Task details
Your response should be every line from the entries that includes the string "click".
----- Exercise input
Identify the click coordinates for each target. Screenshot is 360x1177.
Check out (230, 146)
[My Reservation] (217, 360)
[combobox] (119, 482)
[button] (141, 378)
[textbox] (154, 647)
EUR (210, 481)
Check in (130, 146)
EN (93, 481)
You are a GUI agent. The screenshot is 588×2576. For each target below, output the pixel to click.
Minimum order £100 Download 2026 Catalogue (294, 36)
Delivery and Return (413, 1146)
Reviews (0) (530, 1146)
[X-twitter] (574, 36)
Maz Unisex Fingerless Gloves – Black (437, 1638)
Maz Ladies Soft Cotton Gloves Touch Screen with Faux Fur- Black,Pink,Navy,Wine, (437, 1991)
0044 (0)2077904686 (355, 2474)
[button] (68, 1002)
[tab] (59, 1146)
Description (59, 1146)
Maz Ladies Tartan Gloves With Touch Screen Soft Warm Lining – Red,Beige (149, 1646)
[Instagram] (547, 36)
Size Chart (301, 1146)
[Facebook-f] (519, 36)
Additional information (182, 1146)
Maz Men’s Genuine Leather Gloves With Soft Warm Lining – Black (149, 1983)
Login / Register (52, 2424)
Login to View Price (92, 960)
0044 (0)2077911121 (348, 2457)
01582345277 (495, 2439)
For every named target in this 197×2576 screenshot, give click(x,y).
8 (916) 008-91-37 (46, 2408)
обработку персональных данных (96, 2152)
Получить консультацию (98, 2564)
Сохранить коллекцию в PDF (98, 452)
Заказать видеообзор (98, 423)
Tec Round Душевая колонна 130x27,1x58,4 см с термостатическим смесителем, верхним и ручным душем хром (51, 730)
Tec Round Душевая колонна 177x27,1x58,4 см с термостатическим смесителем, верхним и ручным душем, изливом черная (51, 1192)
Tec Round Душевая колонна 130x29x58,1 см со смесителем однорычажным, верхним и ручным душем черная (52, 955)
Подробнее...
----------
Exercise response
Identify the click coordinates for each target. Screenshot is 360x1177.
You are a GUI agent. The screenshot is 588×2576. For each target below, output the pixel to click.
For every named target in this 197×2576 screenshot, give click(x,y).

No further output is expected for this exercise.